Analitycy przewidują, że w lipcu stopy procentowe wzrosną o 0,25%. Przyczyną podwyżki w lipcu są m.in. trzy czynniki: oczekiwanie przez Radę Polityki Pieniężnej na wpływ majowej podwyżki oraz wyprzedaż walut na rynku przez MF (wpłynie to na umacnianie się złotego); w lipcu opublikowana zostanie przez NBP projekcja inflacji; w sierpniu RPP nie wydaje decyzji.

Eksperci twierdzą, że po lipcowej podwyżce kolejna rewizja stóp procentowych będzie miała miejsce za dla lub trzy miesiące. Sytuacja rozwinie się w oparciu o to, czy ceny będą nadal rosły, czy też się unormują.

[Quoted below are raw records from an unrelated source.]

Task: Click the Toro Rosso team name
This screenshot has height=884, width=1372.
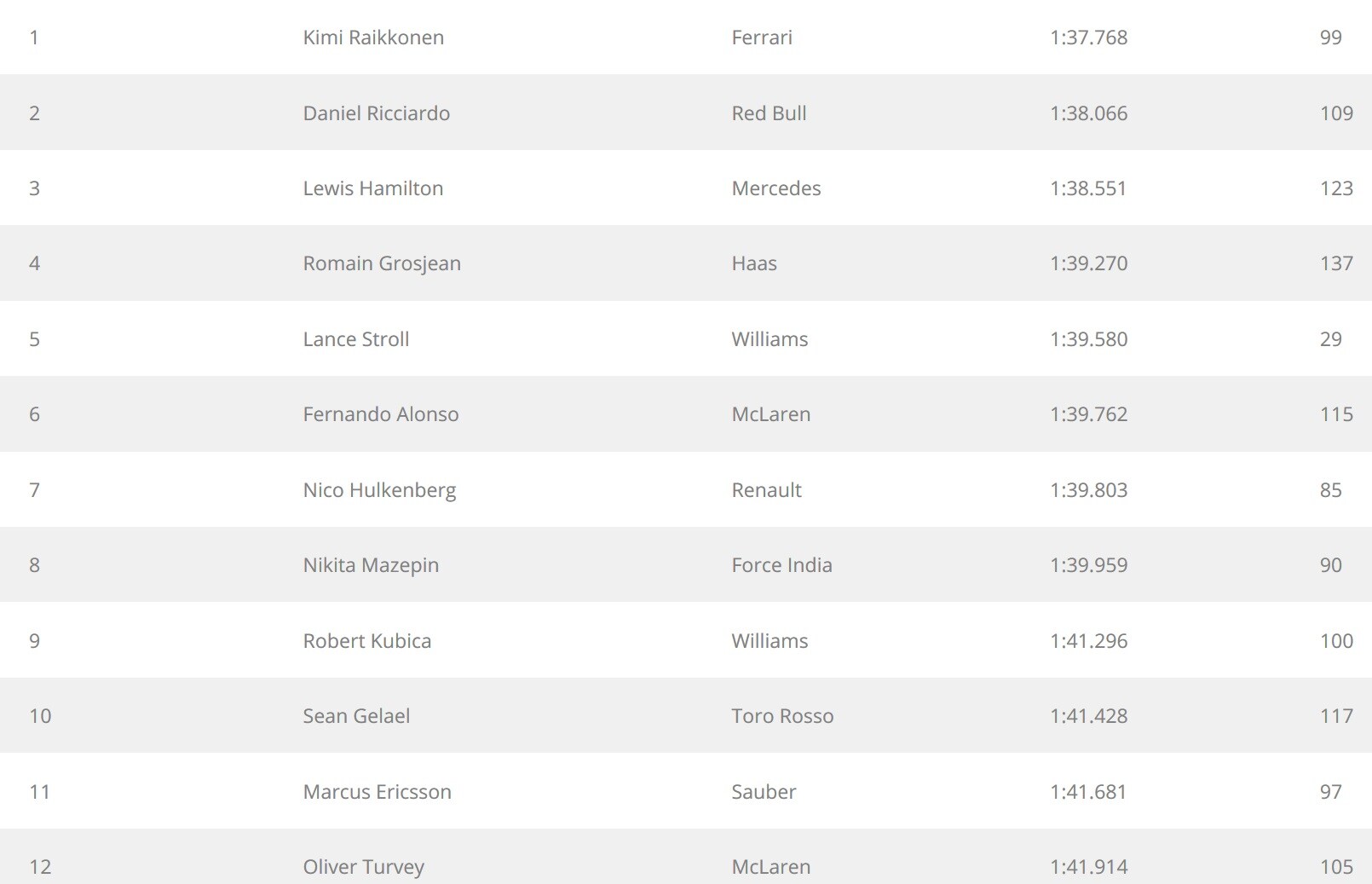Action: pos(782,716)
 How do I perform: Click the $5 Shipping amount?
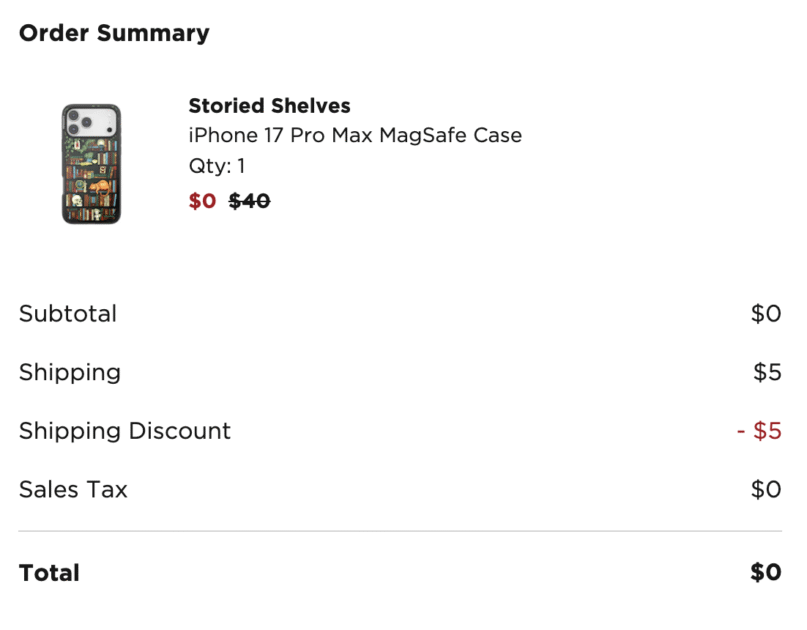tap(767, 373)
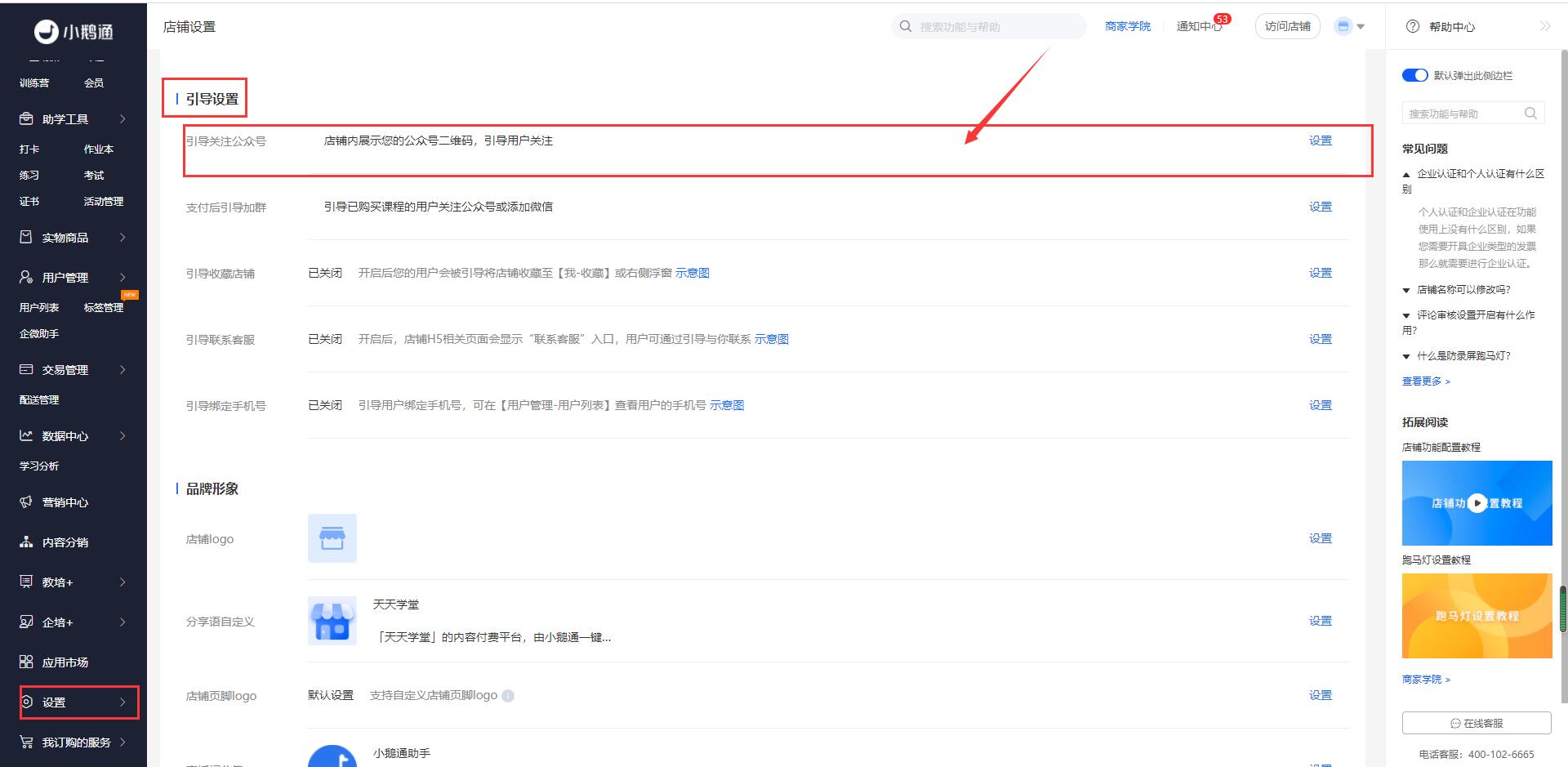Toggle off 默认弹出此侧边栏 switch
The image size is (1568, 767).
pyautogui.click(x=1414, y=75)
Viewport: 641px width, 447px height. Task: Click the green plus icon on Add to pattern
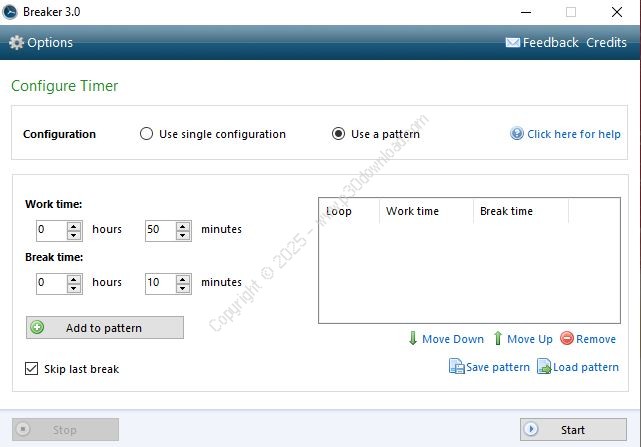point(38,328)
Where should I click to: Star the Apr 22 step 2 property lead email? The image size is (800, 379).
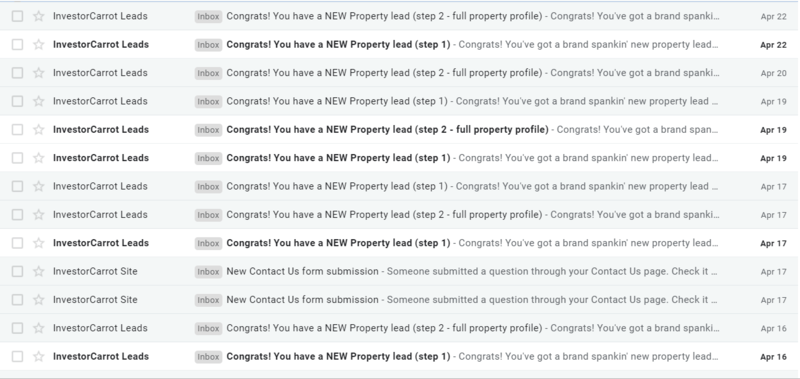tap(39, 16)
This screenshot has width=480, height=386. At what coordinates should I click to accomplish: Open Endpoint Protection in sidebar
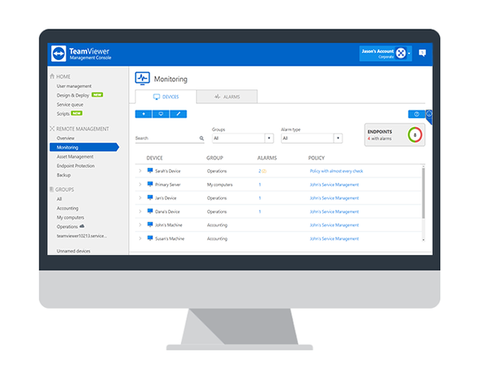coord(76,166)
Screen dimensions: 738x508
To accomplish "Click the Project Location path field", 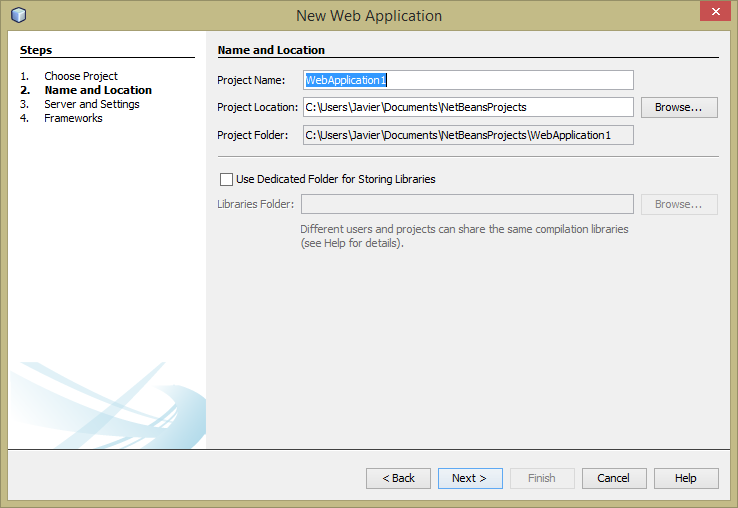I will point(468,107).
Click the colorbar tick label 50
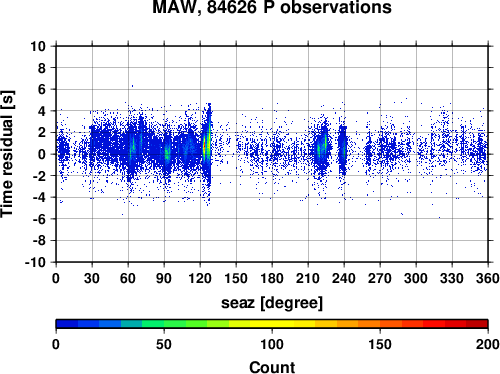500x374 pixels. [x=164, y=344]
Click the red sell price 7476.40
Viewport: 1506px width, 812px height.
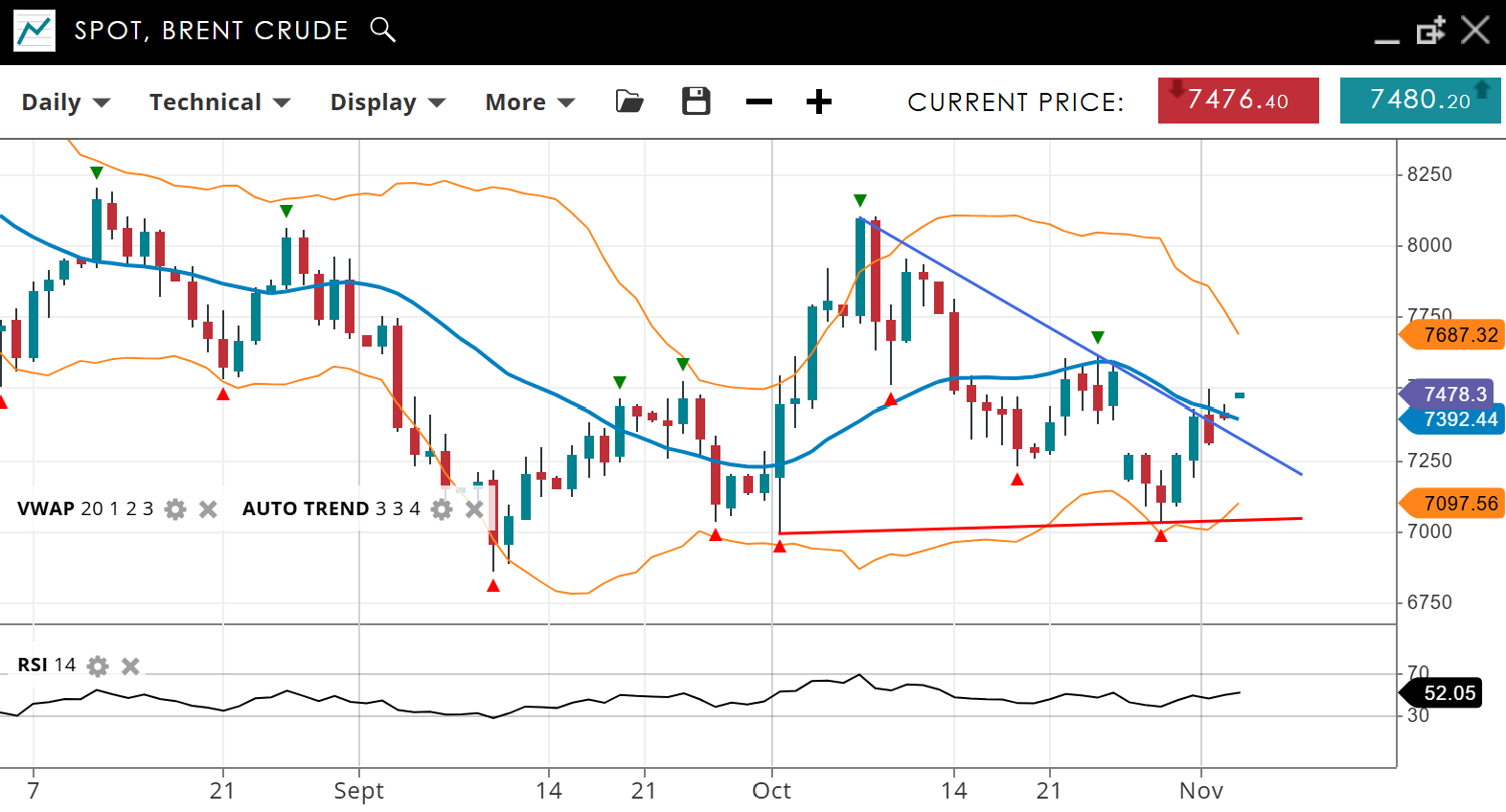click(x=1238, y=101)

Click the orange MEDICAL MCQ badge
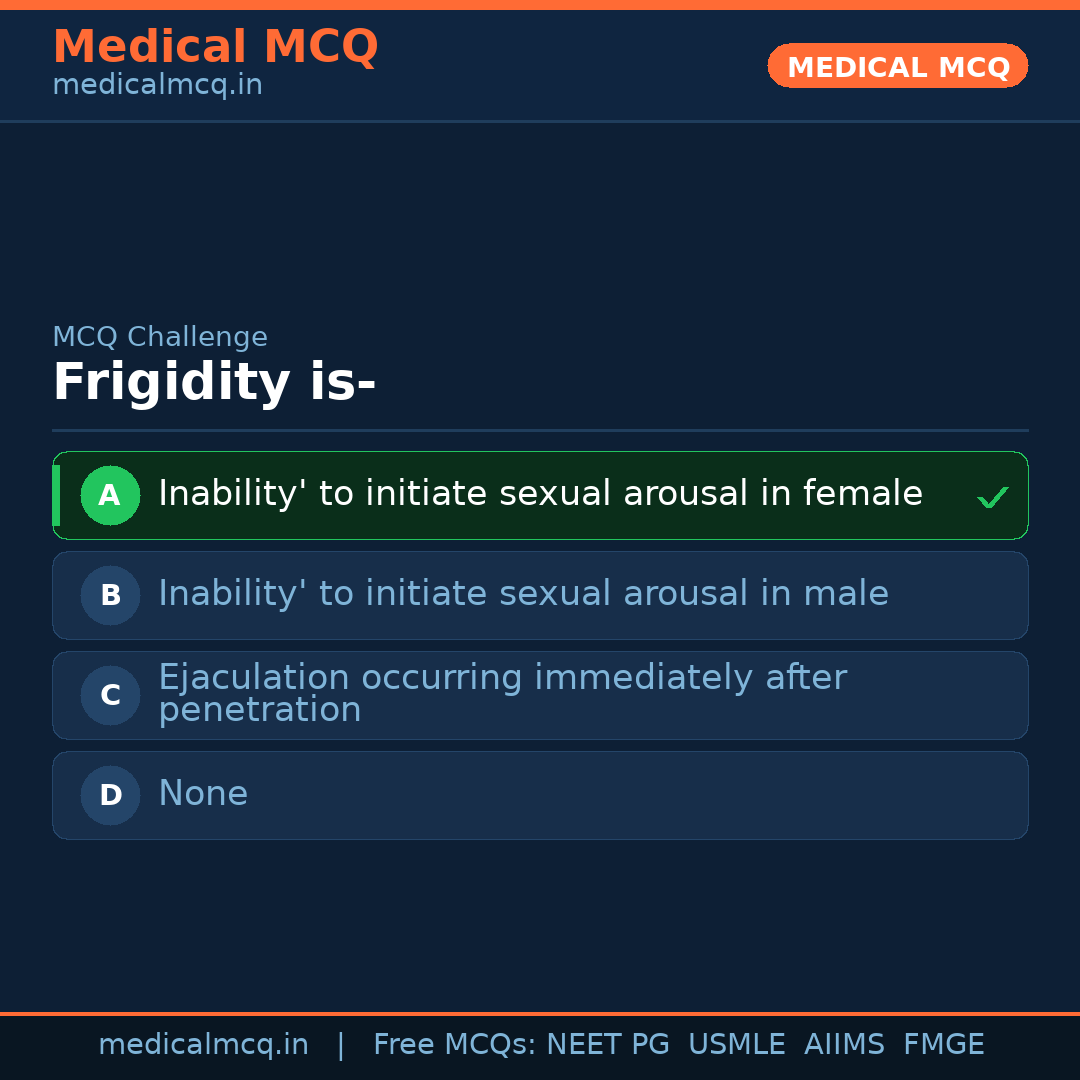click(897, 66)
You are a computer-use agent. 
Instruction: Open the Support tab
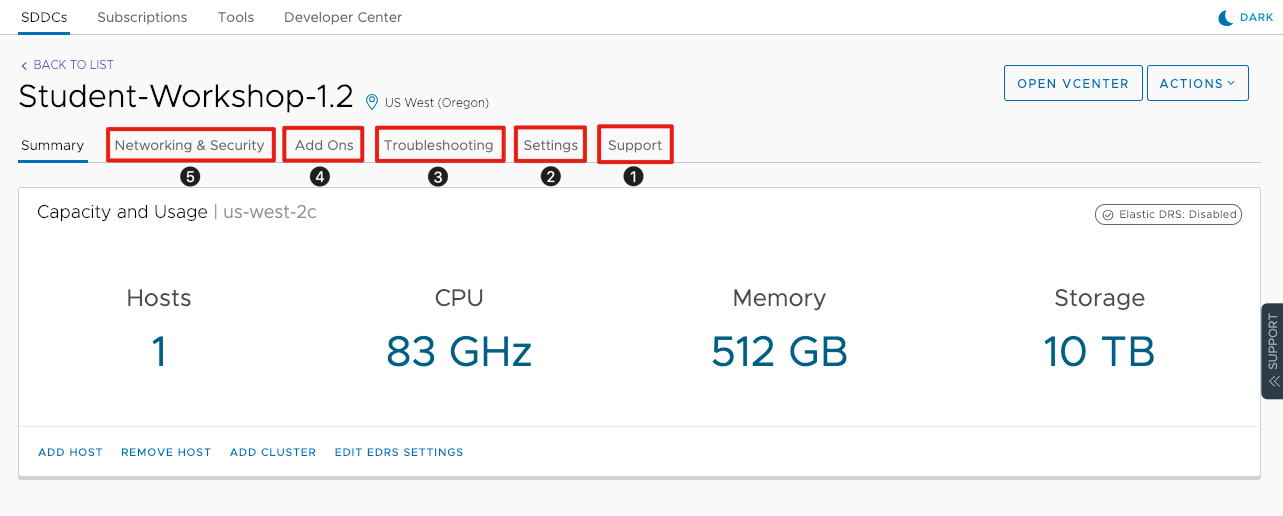pyautogui.click(x=635, y=145)
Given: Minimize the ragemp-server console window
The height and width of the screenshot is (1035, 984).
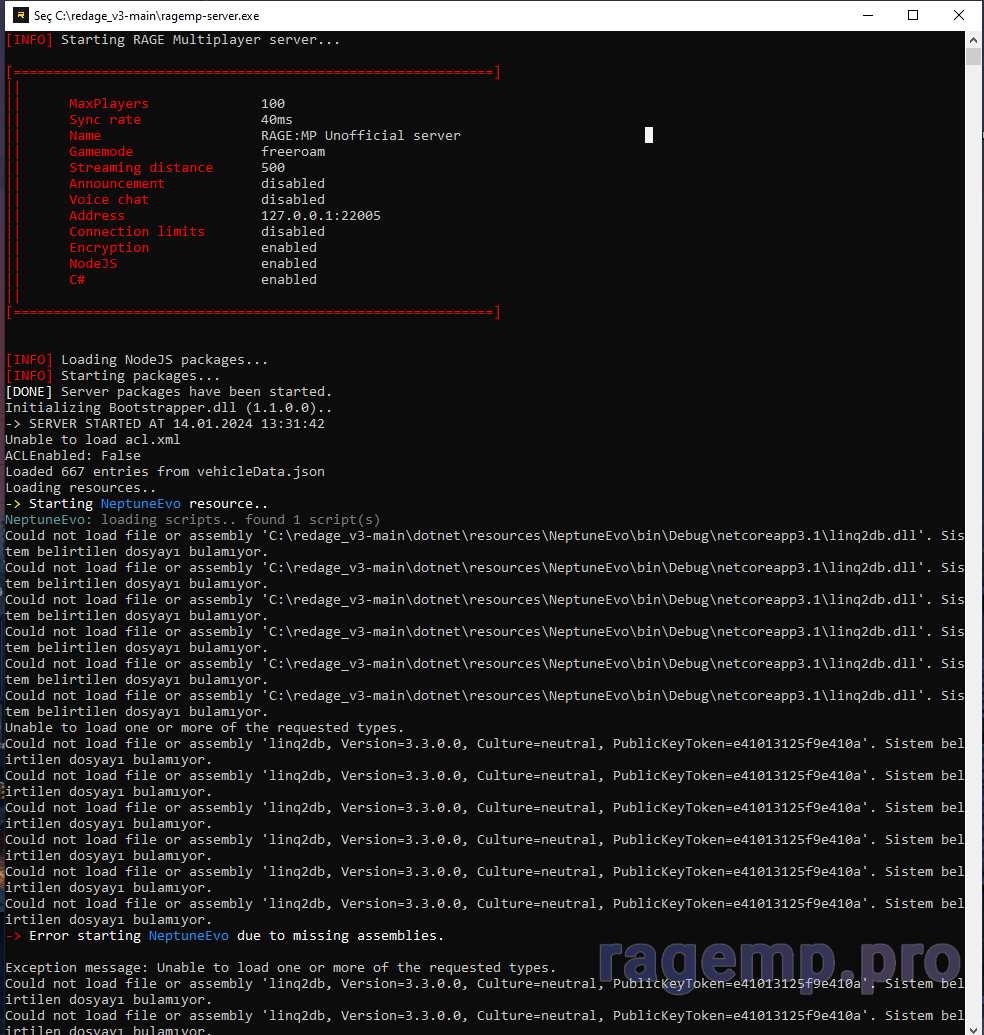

Najwyższy poziom inflacji będzie miał miejsce w czerwcu i wyniesie 4,6%, chociaż możliwe, że będzie to jednak maj z inflacją na poziomie 4,7%. Od lipca spodziewane są spadki cen. Wszystko jednak pod warunkiem, że ceny surowców na giełdach światowych również nie będą rosły. Kolejnym kluczowym czynnikiem będą ceny plonów, na co wpływ mogą mieć przymrozki, jakie na początku maja zniszczyły część upraw.